Dietro la patina del prologo shockante e ammirati i disegni di una Sara Pichelli forse mai così europea nel suo stile, Spider-Man #1 di J.J. e Henry Abrams non si riesce a staccare dalle meccaniche della fanfiction. Volente o nolente, l’albo appare e si presenta come il lavoro di un ventunenne e, per quanto talento si possa avere, risulta piuttosto difficile scoprire la differenza tra scrivere ciò che si vuole e scrivere ciò che la propria storia necessita.
L’introduzione spezza violentemente il filo dalla tradizione, si stacca ciò che il lettore conosce – ma in fin dei conti presenta l’ennesima realtà alternativa che consente all’autore di liberarsi dai vincoli della continuity, scaricando un grosso peso dalle spalle degli autori.
Una volta assimilate le prime dieci pagine, Spider-Man #1 diventa prevedibile, incappando in alcuni vizi di forma impossibili da evitare per un giovane scrittore, smanioso di poter mettere le mani con il giocattolo nuovo (chi non lo sarebbe, del resto). L’eccesso di entusiasmo mostrato nella prima parte non viene bilanciato nella seconda, dove i dialoghi cadono troppo spesso nello stereotipo e gli ulteriori sviluppi di trama si rivelano allo spettatore senza alcuna vera novità o forma di particolare ragionamento.  La trama, i dialoghi, persino alcune vignette e sequenze – il fumetto avviene prima nella mente del lettore e poi su carta. Ben Parker, “unico” nel suo genere, non ha origini poi così diverse da suo padre, da Miles Morales, dall’Ultimate Spider-Man di Bendis e Bagley.

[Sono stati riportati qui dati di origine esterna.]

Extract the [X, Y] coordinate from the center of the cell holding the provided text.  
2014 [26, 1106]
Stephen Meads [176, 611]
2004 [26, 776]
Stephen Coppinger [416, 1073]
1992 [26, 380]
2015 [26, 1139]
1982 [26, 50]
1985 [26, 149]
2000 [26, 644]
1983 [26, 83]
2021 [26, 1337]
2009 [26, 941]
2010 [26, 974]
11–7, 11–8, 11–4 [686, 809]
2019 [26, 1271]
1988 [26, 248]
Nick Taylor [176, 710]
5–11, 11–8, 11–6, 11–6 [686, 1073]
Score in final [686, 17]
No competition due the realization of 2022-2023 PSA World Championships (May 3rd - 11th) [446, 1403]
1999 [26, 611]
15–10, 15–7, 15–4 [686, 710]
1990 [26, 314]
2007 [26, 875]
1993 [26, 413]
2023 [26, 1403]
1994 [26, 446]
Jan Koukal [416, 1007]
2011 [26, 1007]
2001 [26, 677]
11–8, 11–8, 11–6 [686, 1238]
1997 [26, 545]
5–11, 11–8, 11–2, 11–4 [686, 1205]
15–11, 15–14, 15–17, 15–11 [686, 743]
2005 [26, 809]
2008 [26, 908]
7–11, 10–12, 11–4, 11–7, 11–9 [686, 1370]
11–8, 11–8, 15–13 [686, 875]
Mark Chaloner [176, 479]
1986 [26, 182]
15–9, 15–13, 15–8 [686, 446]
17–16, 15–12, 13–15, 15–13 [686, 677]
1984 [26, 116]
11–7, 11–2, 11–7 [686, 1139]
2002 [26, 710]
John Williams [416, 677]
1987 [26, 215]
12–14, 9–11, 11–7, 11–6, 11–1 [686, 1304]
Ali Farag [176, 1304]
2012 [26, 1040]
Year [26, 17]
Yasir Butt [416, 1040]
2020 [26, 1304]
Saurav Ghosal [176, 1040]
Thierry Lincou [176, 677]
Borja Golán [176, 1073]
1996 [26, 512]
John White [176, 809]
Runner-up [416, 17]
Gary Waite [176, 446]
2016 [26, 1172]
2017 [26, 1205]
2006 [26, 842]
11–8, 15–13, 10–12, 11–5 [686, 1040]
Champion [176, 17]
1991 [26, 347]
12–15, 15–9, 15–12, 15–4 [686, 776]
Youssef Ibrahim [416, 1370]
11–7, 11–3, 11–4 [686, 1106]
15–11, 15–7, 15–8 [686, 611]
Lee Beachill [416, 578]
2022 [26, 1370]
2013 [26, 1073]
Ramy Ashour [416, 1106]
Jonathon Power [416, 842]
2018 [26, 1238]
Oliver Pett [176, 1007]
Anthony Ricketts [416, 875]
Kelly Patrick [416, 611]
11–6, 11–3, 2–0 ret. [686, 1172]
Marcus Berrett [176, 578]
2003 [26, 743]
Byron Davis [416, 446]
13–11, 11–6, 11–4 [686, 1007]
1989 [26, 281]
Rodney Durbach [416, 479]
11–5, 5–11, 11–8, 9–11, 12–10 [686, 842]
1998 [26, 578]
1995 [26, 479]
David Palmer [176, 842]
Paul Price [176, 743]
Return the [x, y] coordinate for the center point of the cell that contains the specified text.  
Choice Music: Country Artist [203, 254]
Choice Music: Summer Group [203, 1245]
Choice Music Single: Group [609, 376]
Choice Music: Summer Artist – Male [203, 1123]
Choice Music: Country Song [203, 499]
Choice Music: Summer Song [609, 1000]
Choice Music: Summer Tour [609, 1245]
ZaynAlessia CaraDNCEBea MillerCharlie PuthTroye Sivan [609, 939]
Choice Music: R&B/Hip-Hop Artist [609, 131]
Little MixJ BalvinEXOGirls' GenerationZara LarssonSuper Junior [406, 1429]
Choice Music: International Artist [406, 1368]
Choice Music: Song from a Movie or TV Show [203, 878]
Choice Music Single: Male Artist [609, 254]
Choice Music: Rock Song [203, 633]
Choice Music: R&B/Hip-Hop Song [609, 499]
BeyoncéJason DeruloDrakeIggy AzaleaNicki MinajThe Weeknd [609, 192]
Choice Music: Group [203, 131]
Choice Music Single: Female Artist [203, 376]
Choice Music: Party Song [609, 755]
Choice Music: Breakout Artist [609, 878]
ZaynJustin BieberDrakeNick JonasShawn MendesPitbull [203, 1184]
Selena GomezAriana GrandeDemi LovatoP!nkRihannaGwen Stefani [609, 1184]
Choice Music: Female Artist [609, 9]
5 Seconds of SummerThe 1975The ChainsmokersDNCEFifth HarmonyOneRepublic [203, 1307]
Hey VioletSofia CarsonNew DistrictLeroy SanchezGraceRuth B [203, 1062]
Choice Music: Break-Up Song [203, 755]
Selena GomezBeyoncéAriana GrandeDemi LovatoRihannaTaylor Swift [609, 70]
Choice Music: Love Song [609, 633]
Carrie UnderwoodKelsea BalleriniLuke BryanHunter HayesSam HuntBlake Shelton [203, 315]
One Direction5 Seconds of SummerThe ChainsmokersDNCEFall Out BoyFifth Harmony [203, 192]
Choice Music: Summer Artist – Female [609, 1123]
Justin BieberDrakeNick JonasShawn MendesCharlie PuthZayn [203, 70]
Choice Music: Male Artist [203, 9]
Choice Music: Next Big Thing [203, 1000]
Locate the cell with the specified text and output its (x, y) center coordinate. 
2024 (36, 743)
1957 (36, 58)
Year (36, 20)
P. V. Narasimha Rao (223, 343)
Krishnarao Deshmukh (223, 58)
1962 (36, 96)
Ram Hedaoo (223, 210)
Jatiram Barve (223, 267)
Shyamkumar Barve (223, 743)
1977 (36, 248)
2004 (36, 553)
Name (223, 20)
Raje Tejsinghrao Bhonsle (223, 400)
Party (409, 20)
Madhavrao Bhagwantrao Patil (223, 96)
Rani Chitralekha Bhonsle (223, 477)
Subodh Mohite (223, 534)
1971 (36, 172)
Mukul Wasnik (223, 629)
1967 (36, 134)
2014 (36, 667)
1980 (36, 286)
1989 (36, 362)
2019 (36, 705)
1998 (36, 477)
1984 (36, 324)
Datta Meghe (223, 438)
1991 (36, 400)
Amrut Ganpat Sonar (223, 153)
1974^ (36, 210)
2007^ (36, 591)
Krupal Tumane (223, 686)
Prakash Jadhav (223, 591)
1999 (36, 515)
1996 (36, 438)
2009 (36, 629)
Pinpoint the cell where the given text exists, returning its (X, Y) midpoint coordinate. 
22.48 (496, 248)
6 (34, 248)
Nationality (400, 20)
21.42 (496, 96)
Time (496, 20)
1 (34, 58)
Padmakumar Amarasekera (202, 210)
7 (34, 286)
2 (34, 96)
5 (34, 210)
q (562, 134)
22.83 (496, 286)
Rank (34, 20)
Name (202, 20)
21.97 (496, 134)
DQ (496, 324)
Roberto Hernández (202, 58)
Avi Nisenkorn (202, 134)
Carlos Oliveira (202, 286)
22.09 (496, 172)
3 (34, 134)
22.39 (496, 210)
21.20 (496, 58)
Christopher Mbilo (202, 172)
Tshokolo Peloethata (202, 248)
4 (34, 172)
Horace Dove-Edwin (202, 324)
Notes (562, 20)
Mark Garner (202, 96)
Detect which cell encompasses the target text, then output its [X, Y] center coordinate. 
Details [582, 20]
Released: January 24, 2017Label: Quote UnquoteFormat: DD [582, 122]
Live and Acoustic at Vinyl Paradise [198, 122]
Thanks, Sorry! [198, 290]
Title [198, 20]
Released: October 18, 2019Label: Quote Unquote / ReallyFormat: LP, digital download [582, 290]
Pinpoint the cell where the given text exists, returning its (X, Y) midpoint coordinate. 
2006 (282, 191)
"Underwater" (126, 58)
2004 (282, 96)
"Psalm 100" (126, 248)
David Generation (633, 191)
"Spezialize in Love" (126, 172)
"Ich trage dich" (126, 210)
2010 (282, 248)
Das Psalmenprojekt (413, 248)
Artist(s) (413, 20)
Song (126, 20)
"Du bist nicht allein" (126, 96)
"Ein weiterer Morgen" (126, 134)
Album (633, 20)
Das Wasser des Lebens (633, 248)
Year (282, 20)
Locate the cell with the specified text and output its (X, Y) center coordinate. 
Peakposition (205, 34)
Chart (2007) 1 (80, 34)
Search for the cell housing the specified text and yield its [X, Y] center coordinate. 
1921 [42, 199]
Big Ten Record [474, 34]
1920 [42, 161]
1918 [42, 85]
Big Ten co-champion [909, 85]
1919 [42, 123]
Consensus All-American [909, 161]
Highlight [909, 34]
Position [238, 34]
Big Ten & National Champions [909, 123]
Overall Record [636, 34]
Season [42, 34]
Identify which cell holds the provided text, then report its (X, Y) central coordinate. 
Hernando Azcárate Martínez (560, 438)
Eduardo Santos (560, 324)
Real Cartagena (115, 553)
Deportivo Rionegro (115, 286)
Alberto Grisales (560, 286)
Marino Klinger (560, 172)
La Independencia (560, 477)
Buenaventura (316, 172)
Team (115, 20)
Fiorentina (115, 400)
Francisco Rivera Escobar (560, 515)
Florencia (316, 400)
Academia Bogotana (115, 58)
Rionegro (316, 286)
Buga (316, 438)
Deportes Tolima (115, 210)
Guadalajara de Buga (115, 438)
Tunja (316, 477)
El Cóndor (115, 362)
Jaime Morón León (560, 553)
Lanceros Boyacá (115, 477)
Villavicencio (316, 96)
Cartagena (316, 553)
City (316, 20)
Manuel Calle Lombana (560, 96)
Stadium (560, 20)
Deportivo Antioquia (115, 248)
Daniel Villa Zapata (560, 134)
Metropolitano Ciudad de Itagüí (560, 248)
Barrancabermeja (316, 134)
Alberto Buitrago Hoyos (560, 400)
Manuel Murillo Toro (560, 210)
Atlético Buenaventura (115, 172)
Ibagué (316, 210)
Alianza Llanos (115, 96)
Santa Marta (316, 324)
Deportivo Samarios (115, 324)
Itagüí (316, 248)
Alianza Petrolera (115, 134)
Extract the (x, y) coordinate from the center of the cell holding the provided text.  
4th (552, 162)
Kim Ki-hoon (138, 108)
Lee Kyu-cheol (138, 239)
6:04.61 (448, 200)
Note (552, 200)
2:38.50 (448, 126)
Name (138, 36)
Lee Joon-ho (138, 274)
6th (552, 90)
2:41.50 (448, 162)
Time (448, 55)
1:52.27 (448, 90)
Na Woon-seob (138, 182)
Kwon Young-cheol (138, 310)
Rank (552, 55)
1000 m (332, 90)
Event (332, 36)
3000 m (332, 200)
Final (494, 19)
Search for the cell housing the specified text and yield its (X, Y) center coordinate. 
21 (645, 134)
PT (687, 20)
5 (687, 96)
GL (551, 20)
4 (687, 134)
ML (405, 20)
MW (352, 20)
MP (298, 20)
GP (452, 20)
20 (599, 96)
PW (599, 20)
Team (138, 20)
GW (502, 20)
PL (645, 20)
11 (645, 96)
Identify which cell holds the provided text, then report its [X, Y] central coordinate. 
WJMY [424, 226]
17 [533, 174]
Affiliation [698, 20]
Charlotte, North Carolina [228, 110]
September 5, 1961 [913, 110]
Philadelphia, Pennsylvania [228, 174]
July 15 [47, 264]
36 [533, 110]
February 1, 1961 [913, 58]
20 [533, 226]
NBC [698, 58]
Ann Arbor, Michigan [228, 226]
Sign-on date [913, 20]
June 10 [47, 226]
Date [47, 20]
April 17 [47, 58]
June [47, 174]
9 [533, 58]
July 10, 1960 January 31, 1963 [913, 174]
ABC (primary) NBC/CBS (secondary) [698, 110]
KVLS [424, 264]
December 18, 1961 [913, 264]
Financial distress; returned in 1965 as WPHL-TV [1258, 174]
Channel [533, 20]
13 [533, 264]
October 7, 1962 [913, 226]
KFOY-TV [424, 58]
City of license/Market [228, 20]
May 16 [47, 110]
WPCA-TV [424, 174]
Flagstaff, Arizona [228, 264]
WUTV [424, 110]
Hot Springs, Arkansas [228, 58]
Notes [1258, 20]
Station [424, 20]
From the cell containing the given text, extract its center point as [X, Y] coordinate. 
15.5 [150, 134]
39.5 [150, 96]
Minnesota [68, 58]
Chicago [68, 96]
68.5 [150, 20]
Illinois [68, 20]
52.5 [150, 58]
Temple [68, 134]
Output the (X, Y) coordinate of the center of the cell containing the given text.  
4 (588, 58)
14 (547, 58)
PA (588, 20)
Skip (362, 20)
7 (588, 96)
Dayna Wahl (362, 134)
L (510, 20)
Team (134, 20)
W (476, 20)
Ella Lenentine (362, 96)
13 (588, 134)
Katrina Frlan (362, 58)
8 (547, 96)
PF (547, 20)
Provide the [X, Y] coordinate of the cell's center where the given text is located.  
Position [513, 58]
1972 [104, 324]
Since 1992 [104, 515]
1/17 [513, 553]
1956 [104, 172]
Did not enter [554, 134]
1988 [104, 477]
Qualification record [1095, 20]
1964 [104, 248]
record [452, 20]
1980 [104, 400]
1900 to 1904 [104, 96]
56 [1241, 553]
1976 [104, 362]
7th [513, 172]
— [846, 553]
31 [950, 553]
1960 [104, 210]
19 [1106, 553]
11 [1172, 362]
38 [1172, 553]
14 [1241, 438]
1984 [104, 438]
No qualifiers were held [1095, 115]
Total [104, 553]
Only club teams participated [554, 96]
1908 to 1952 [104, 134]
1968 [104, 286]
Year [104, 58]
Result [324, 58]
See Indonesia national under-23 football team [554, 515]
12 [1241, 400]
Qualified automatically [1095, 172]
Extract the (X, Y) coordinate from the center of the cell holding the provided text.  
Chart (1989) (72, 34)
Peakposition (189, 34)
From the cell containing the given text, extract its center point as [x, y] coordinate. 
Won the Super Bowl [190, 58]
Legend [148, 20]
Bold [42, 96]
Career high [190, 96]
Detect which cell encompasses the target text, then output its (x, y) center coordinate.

Spider-Man #1 resta, per ora, una storia embrionale. La spinta del concept può catapultare J.J. Abrams ed Henry Abrams in territori completamente inesplorati, supportati da un’artista di primo livello come Sara Pichelli. La coppia padre/figlio ha un necessario bisogno di equilibrare la propria storia, tanto inattesa e sconvolgente all’inizio quanto prevedibile e by the numbers, giocata sul sicuro nelle successive venti pagine. Lo Spider-Man più importante dell’anno in casa Marvel rischia di passare inosservato e diventare “uno tra i tanti” di questo Universo, editoriale e non.